Thursday, January 4, 2007

The next (not so) big thing (and email from the dead)

So, for whatever reason, I was lying on the couch, trying to imagine what the next big internet thing could be. In the last few years services tied to cheap storage on a massive scale (and more recently tagging and the like) have been on the rise -- chock full of your mail and photos and keeping you in contact with your friends and hosting your blog and yada etc yada.

Now, if I had even the foggiest idea what the next big hardware breakthrough would be I might not be writing this right now.

But one thing that could be nifty is a service that would offer "person-alerts", like Google does with the news. Some grand clearing-house attached to Friendster and MySpace and tribe and the rest where you could enter in the details for your lost people and specify a matching threshold and get notified when someone who matched appeared. Hey, what about "Stalkr!" for a name? (Sure sure, people could opt out at the site or it could be part of the user agreement with the networking site or whatever. You say "privacy" and I say, just this once, very softly, "details.")

Okay, catchy name aside, it seems a little skeletal so far as internet ventures go. But then I remembered an idea I had way back when -- Email from the Dead.

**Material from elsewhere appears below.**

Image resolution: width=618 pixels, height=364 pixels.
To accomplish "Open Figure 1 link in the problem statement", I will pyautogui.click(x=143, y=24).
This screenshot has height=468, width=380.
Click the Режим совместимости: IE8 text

"Finally, the last in last words." The premise is the obvious. You sign up with the service and write up your missives to be fired off at the appropriate people when the trigger event (your death) occurs. Why not tie it in to the whole "Stalkr!" thing, so that you can say goodbye, or perhaps piss-off, or, hey, I turned out just fine and then I died, to that first boy/girl/couple who broke your heart, but who you never managed to google and were too cheap to hire a PI to track down. Or, you know, you were just chicken.

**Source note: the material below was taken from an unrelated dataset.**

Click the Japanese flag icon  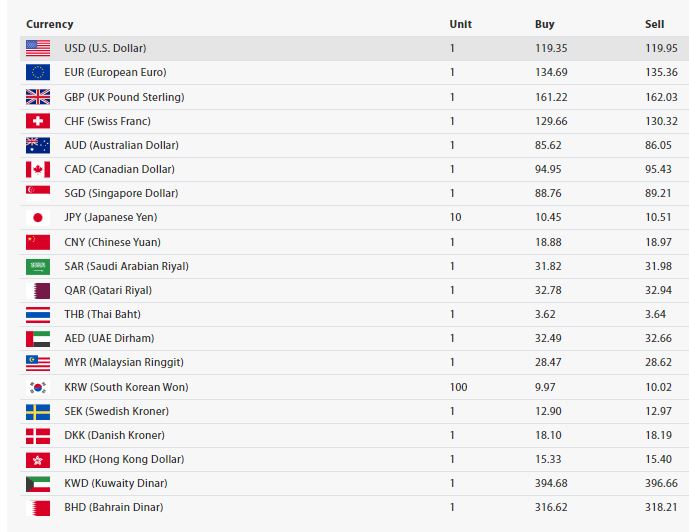tap(38, 217)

The real beauty begins to appear when you imagine the accidents. Because they're going to happen. You won't be there to review the information and say, yeah, that's him/her/them.

So, imagine the accidents are the point. You create a recipient profile, write what you want to say, and then people ten and twenty and twenty-two and 33.3 years (and further) later get this weird message.

But I don't think "Stalkr!" quite works. "Hauntr!"?